Eva (Kike Maíllo, 2011)

evaUn film de science-fiction espagnol beau, triste et intelligent.

A écouter aussi sur Salle 101 – L’Émission du jeudi 1er novembre 2012

Le cinéma de genre espagnol (plus largement de langue hispanique) est depuis une bonne dizaine d’années le plus intéressant, le plus moderne, le plus novateur… (Jaume Balaguero, Alex de la Iglesia, Guillermo del Toro, Paco Plaza, Nacho Cerda…) (pourquoi ? je ne sais pas) (est-ce que ça va durer ? je ne sais pas). Quand on dit « Cinéma de genre », ça comprend la science-fiction.

Eva est un film espagnol (un premier film étonnant de qualités pour un premier film) sorti en mars dernier en France, dans une indifférence assez générale (mais les français ont des goûts discutables), alors que c’est, à mon sens, peut-être LE film de science-fiction notable de l’année.

Eva se déroule dans un monde qui ressemble au nôtre (un esthétisme années 80), à ceci près que la robotique y est plus développée, et que des robots d’usage courant ont intégré la société (robots fonctionnels non humanoïdes).
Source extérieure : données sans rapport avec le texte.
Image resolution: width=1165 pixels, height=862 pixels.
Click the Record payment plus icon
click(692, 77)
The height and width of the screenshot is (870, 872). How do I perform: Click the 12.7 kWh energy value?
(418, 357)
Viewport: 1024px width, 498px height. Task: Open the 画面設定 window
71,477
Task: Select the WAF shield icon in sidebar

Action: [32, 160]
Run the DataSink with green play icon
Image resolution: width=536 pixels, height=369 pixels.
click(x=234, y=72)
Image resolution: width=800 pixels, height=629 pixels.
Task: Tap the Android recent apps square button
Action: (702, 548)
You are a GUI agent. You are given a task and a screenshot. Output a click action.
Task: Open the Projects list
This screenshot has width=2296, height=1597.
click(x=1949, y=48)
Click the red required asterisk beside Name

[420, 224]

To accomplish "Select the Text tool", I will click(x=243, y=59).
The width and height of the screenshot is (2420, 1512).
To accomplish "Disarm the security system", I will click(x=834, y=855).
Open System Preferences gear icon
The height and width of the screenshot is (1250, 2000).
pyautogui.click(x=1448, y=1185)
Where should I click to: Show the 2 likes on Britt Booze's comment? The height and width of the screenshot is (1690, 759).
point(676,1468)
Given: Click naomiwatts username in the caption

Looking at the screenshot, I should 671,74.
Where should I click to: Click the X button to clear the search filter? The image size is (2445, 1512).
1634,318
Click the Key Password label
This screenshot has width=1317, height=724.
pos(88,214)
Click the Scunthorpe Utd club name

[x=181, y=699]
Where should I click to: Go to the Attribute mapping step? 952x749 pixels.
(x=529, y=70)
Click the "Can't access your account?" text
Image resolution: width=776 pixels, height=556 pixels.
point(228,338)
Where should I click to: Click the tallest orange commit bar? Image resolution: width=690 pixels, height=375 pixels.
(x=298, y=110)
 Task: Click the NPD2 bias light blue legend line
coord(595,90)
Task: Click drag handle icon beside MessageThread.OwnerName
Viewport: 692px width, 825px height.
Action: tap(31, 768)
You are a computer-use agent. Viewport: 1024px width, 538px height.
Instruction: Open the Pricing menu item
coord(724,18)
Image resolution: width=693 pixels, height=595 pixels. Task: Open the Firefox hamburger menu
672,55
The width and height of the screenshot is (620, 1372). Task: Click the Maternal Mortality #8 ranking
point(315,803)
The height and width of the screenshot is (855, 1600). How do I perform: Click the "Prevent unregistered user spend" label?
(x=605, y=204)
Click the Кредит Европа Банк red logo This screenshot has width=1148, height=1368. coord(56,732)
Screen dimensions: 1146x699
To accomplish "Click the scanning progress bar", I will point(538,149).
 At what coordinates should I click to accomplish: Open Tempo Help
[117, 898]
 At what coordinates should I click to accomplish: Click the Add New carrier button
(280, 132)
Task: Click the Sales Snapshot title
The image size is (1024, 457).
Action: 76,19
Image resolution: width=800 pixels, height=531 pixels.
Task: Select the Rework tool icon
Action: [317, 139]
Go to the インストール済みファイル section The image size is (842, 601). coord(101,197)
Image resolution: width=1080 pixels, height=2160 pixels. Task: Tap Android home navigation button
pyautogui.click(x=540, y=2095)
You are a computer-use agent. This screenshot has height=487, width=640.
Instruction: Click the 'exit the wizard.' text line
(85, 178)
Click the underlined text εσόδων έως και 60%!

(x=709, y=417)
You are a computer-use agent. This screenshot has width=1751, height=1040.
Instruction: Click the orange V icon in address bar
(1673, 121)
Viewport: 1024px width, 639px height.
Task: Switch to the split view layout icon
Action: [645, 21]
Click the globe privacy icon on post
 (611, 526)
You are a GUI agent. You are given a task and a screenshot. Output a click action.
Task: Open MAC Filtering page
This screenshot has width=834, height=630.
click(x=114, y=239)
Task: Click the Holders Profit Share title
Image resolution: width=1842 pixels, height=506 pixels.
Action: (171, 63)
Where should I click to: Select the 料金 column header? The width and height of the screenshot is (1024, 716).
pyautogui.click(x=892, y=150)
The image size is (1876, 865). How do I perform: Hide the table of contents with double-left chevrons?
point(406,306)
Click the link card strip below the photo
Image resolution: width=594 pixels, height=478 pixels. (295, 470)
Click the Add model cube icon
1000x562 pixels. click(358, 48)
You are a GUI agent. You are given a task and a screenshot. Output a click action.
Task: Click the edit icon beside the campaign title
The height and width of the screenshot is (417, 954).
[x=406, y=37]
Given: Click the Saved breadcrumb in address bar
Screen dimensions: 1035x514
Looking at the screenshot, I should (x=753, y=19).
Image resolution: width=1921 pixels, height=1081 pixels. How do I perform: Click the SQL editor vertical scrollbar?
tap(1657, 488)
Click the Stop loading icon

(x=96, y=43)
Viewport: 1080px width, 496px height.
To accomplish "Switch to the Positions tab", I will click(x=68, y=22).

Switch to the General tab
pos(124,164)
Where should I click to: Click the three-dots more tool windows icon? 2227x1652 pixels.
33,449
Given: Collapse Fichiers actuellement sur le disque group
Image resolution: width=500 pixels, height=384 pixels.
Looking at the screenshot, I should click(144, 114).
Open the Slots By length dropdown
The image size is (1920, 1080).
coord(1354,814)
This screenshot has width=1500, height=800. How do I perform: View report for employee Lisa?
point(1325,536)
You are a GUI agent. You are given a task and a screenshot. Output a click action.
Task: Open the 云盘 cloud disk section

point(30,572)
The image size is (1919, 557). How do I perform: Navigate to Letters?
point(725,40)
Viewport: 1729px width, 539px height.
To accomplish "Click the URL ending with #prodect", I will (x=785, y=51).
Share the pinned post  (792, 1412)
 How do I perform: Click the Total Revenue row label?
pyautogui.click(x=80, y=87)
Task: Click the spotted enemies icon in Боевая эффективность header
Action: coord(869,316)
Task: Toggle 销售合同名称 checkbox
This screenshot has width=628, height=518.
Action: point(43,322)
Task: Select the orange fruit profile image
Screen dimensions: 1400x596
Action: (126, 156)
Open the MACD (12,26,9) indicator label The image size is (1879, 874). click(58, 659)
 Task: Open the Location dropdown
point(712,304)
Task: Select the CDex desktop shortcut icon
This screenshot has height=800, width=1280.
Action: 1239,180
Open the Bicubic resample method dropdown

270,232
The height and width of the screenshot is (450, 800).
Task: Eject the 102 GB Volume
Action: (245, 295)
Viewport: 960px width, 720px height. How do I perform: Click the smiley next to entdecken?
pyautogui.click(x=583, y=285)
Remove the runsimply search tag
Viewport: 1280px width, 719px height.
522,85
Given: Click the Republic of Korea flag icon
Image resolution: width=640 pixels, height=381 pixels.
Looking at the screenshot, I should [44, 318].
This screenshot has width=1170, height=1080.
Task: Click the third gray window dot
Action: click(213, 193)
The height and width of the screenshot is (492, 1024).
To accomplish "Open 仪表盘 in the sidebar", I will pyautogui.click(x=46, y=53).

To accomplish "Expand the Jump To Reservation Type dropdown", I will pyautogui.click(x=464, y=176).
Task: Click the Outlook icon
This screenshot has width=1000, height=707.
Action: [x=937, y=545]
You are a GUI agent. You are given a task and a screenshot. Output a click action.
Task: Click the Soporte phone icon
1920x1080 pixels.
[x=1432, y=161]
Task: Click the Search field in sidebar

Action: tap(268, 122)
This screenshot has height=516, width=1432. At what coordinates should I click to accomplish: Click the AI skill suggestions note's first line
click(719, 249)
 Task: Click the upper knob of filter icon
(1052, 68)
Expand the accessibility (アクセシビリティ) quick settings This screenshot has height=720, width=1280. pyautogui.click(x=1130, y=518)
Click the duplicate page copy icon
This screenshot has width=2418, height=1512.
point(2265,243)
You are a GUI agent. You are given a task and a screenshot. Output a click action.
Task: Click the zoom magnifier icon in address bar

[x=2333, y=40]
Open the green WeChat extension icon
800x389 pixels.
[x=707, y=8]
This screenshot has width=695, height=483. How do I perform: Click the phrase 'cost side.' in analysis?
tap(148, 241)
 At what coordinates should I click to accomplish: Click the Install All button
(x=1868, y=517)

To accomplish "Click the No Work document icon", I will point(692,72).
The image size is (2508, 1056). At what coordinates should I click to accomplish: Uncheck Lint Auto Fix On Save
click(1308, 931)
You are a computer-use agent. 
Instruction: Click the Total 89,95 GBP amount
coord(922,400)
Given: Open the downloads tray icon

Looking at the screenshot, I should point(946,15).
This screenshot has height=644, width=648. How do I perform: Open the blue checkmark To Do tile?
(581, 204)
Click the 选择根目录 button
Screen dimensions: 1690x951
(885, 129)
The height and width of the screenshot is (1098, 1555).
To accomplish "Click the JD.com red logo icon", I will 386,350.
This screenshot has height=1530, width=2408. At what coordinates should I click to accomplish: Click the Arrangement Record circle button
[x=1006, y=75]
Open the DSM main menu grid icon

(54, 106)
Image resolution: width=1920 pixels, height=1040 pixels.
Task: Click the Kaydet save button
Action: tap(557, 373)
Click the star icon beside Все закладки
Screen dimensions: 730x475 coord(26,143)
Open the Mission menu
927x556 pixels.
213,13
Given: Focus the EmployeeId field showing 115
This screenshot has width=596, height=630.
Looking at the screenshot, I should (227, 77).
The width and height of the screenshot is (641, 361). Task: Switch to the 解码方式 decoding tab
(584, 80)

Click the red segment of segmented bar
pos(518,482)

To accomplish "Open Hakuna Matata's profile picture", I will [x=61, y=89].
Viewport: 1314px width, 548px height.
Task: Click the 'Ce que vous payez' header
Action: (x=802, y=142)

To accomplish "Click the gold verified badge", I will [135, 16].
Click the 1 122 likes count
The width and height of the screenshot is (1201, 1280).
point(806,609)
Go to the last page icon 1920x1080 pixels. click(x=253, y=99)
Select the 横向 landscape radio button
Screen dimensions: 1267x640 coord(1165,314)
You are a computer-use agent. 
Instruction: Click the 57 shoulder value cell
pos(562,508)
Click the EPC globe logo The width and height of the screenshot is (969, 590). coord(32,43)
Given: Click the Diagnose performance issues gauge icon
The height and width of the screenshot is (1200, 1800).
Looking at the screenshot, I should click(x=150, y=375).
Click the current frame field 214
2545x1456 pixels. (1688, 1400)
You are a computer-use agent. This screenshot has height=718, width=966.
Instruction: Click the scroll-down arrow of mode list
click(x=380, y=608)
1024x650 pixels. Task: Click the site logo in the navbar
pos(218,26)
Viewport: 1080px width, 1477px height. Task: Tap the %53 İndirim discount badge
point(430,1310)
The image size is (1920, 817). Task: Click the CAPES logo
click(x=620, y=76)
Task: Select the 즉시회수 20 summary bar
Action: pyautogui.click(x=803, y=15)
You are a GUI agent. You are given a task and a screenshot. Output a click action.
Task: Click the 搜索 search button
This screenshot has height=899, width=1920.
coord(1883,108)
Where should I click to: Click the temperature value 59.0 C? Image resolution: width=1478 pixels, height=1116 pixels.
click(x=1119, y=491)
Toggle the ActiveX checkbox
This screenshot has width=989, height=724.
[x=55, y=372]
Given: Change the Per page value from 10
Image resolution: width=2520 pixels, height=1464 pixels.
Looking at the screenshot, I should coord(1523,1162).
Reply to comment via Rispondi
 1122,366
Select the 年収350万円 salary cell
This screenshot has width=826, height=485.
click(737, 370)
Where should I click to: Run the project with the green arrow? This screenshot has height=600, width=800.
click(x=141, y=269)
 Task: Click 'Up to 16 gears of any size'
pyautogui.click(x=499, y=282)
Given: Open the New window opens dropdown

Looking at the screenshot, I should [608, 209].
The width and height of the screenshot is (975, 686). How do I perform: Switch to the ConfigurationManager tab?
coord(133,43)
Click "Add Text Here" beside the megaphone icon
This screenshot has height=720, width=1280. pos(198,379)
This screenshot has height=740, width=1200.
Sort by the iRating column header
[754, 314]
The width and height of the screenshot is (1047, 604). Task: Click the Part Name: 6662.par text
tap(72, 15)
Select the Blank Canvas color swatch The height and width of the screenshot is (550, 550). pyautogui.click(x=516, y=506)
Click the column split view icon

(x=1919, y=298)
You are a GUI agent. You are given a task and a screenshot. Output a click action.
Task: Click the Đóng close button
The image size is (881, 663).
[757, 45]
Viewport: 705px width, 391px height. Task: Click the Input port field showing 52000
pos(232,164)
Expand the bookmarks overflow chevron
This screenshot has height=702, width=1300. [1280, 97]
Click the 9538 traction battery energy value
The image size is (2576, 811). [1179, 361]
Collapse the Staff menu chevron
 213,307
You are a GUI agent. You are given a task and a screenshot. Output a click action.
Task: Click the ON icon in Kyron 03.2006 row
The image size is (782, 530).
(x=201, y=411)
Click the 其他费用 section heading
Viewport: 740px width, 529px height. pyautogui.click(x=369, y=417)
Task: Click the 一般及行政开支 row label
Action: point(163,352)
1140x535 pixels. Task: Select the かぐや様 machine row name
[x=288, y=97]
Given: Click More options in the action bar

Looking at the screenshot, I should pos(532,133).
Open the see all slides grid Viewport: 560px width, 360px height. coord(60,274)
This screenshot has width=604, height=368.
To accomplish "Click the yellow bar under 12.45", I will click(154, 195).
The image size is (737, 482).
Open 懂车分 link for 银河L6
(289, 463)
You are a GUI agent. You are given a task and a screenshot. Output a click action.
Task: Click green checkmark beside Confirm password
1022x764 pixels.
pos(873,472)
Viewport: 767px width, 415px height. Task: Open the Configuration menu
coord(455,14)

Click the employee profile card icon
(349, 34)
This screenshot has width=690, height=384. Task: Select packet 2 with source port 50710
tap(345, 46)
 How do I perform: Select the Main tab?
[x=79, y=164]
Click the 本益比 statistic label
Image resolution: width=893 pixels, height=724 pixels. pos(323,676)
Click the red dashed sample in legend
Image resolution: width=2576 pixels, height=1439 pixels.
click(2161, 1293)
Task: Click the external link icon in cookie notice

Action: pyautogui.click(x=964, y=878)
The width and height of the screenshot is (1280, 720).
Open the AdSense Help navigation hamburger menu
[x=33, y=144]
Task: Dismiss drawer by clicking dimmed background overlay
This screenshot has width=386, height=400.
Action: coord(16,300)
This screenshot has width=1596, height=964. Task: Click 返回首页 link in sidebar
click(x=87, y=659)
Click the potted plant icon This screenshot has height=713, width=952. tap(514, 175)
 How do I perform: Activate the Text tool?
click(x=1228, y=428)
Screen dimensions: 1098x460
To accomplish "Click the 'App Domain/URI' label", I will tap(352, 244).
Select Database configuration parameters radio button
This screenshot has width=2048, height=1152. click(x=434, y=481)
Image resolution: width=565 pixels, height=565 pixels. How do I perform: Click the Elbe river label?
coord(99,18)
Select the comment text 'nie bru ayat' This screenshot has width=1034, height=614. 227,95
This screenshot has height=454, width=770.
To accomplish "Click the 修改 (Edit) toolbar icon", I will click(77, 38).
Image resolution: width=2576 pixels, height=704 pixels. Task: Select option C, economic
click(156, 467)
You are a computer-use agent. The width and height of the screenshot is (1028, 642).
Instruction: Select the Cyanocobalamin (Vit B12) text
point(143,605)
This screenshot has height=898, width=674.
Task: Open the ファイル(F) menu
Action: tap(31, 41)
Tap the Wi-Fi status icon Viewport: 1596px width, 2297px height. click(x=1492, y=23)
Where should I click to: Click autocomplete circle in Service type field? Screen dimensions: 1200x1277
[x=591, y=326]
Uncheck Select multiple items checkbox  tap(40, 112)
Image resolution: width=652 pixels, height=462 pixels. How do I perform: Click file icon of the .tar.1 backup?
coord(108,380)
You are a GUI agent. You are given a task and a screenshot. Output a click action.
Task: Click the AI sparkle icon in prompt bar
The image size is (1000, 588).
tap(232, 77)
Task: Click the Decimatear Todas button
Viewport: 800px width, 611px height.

Les robots humanoïdes sont au stade de prototypage, il y en a moins d’une dizaine (on va y revenir). Et c’est tout, on n’est pas du tout dans un monde futuriste baignant dans une lumière bleutée avec de la réalité augmentée, des cyborgs, etc… c’est vraiment la société actuelle avec juste un décalage apportée par la robotique.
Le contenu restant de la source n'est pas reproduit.